TASKS TO PERFORM:
1. Print the stretch from "After a short" through "doing for centuries." of the Kumano river-and-shrine passage, word for word.
2. According to the Kumano river-and-shrine passage, how old is the Nagi-no-Ki tree?
3. Pick up the Kumano river-and-shrine passage after its final sentence and write the next part.

After a short bus ride (paid locally) to reach the Kawabune Boat Tour Centre, embark on a traditional boat ride down the Kumano-gawa River. For over 1000 years pilgrims have been making the journey to Kumano and the Kumano-gawa River has been a vital section of the pilgrimage route between Kumano Hongu Taisha in Hongu and Kumano Hayatama Taisha in Shingu. You will journey in a traditional wooden flat-bottom boat as pilgrims have been doing for centuries.

The boat tour finishes in Shingu, close to the Kumano Hayatama Shrine, one of the sacred Grand Shrines of the Kumano region. Although the shrine buildings were rebuilt recently, the Hayatama Taisha has occupied the same location since at least the 12th century and the area has been a site of nature worship for much longer. In fact, the nature in and around the shrine is an integral part of this Grand Shrine’s precincts and annual rituals. The ancient 800-year-old Nagi-no-Ki tree highlights the area’s deep tradition of nature worship and is considered a sacred tree of God. Small dolls made from the seeds of this tree are believed to generate luck with the opposite sex or a happily married life to couples. We also recommend visiting the nearby Gotobiki-iwa, a gigantic rock worshipped as a sacred object and located halfway up Gongen Mountain. Is it believed that it was here that the first Kumano deities descended to earth from the heavens. At the base of this monolith is the Kamikura-jinja shrine.

MATERIAL:

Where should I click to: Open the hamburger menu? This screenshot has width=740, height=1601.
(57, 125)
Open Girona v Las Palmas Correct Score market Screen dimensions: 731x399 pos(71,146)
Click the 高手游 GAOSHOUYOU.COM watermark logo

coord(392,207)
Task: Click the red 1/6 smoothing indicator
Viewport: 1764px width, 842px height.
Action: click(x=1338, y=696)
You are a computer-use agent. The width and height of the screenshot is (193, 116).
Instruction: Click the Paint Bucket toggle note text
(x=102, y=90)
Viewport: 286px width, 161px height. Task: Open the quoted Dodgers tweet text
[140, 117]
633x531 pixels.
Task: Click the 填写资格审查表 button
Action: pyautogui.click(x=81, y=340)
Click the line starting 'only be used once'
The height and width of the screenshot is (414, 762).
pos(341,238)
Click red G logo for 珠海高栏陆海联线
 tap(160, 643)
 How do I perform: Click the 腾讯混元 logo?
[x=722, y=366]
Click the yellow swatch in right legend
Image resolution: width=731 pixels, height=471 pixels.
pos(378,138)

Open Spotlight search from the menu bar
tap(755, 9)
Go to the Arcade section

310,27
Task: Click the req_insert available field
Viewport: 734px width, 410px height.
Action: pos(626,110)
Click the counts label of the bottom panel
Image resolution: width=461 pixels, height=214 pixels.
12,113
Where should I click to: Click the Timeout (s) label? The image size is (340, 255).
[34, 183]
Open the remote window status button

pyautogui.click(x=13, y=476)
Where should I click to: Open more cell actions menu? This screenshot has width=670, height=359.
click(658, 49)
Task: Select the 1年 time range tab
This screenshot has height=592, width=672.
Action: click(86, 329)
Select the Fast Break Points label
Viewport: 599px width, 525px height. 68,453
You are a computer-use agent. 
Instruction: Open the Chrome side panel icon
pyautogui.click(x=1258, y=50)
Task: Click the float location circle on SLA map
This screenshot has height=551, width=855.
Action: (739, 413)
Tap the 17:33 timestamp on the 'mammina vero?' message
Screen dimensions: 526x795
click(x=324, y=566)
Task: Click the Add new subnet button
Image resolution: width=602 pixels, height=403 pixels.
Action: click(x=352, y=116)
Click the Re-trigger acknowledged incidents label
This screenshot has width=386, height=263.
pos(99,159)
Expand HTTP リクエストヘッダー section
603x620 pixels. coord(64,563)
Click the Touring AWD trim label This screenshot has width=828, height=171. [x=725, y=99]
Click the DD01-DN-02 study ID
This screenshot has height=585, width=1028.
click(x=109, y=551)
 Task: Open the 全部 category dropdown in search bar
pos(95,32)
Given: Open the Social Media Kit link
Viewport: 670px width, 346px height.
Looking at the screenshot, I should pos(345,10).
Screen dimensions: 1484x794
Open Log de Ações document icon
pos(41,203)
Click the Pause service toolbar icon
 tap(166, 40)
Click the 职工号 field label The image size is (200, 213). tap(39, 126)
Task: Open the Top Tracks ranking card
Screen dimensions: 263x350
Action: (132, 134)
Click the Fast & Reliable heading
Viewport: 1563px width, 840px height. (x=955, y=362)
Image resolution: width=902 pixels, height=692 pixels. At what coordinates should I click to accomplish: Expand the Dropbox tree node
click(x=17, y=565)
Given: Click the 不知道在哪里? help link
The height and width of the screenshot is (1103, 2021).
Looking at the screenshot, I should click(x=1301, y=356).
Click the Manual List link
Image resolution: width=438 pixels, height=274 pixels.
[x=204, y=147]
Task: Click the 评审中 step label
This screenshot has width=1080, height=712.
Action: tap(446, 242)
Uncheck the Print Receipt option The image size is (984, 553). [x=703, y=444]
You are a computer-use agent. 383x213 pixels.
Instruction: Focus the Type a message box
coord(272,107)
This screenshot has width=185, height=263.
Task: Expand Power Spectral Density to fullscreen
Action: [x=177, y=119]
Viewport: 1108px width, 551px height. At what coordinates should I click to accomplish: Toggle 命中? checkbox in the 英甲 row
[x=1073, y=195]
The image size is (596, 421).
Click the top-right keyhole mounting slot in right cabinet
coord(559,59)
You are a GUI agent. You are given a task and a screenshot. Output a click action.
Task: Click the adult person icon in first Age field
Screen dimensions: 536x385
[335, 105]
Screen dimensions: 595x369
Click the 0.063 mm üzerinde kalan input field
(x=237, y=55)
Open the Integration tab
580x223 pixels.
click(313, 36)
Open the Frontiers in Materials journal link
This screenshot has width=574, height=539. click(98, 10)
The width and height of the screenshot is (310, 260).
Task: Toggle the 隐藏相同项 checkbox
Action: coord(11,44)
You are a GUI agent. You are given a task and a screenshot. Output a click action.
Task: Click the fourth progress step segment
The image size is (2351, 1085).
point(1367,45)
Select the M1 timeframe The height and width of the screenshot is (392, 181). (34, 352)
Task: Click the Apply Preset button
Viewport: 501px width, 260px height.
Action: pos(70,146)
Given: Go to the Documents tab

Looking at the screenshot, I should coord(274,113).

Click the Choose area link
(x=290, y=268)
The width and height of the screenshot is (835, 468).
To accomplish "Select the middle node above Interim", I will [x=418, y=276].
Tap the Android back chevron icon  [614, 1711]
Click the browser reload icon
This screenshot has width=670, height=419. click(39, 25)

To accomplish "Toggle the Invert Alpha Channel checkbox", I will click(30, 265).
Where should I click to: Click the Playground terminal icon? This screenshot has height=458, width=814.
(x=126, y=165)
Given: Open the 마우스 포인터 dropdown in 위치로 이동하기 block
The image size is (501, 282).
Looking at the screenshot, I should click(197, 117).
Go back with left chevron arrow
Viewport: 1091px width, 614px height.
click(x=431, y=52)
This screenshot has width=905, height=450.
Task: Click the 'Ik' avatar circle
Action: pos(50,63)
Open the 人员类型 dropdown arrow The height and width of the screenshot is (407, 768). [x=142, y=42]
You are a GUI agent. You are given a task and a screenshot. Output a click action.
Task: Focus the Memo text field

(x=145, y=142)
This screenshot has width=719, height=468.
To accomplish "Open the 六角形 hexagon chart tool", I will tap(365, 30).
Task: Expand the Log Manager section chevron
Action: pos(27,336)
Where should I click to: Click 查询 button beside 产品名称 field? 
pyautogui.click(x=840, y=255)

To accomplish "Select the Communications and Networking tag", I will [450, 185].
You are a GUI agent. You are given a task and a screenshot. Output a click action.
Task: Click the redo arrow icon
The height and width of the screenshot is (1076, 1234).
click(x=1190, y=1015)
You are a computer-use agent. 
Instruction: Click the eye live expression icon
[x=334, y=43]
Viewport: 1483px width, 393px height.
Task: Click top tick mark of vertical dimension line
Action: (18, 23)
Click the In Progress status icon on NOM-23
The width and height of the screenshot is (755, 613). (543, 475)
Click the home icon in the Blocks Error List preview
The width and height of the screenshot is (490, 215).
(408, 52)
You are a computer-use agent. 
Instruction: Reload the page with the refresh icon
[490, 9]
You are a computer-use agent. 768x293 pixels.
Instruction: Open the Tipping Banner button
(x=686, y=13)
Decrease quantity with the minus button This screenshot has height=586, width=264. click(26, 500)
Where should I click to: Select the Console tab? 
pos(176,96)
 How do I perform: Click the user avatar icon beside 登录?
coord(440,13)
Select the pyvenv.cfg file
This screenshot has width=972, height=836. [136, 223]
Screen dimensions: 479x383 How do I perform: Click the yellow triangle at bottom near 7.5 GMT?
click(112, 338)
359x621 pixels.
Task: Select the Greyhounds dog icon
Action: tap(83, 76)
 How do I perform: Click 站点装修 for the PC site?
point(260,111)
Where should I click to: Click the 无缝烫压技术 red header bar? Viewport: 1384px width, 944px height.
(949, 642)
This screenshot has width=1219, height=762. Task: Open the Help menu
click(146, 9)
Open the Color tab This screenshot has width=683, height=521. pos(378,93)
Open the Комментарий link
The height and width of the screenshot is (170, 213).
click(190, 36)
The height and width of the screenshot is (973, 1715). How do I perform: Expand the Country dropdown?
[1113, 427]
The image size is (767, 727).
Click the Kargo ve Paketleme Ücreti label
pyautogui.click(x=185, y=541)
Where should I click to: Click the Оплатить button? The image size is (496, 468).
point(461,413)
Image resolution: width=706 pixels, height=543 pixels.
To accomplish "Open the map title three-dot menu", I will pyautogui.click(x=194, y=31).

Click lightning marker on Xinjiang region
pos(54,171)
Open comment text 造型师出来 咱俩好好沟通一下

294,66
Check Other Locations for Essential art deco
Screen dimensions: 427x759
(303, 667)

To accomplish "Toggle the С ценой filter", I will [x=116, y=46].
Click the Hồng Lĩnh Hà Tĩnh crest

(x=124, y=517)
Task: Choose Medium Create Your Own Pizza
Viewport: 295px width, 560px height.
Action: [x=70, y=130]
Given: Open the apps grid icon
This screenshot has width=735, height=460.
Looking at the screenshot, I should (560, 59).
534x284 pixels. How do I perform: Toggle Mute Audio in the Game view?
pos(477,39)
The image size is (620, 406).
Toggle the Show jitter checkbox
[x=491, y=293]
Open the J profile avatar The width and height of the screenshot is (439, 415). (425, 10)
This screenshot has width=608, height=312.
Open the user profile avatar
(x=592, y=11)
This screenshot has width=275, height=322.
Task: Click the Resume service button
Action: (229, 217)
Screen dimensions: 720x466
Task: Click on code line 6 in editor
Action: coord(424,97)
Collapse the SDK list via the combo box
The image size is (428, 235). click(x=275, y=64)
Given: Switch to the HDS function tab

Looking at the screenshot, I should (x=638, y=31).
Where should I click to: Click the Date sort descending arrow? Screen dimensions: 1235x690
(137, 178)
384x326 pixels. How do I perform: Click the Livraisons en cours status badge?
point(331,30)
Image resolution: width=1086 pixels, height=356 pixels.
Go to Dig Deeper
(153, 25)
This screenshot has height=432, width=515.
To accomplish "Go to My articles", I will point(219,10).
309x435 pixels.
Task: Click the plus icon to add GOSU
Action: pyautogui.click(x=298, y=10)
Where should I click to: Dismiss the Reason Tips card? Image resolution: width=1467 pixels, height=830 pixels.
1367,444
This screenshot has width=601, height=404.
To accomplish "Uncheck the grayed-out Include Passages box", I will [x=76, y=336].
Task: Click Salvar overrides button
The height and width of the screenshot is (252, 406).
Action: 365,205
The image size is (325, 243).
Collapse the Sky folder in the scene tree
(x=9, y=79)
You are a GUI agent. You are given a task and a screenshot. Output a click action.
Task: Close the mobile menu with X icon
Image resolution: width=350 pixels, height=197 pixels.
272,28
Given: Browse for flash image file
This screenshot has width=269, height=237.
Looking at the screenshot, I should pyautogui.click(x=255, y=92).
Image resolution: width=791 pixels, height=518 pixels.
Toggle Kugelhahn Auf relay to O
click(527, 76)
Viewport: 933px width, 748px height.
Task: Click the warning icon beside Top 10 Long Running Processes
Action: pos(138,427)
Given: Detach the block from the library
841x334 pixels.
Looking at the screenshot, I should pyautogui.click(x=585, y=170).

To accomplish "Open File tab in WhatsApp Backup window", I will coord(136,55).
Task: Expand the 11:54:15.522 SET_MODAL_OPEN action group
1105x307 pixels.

FINAL ANSWERS:
1.
After a short bus ride (paid locally) to reach the Kawabune Boat Tour Centre, embark on a traditional boat ride down the Kumano-gawa River. For over 1000 years pilgrims have been making the journey to Kumano and the Kumano-gawa River has been a vital section of the pilgrimage route between Kumano Hongu Taisha in Hongu and Kumano Hayatama Taisha in Shingu. You will journey in a traditional wooden flat-bottom boat as pilgrims have been doing for centuries.

2. It is 800 years old.

3.
After looking around Shingu, you will catch a bus to Nachi Station and on to Nachisan (paid locally), your overnight location. Visit the brightly coloured Kumano Nachi Taisha shrine, another of the three grand shrines of Kumano. Also nearby is the wonderful wooden Seiganto-ji temple and the spectacular Nachi-no-Otaki waterfall, which is the highest in Japan and can be seen from far out on the Pacific Ocean. If time allows you may also like to walk an extra section of the Kumano Kodo trail between Nachisan and Daimon-zaka. The trail is an impressive cobblestone staircase lined with centuries-old trees.

Meals: B D

Day 5
WALK KUMANO NACHI TAISHA TO KOGUCHI (14KM)

Today will be one of your most challenging days as the  Ogumotori-goe is the first day of a two-day trek from Kumano Nachi Taisha to the Hongu area. It is one of the toughest sections of the Nakahechi trail as this is where the trail reaches its highest point at over 800m. It’s a big day’s walk so we recommend an early start. The trailhead starts immediately to the right of the Kumano Nachi Taisha Grand Shrine and you climb upwards passing the  Noboritate-jaya teahouse remains. As you approach the Funami-toge pass you have extensive views behind you of the Pacific coastline. Soon you will walk through the Moja-no-Deai, ‘Abode of the Dead’. It is believed that the souls of the dead gravitate to these higher mountains, where spirits inhabit this section of the trail. The walk continues through forest and along ridges, the path ascending and descending, until you come to the Echizen-Toge pass after which the steep descent to Koguchi begins down the Dogiri-zaka slope.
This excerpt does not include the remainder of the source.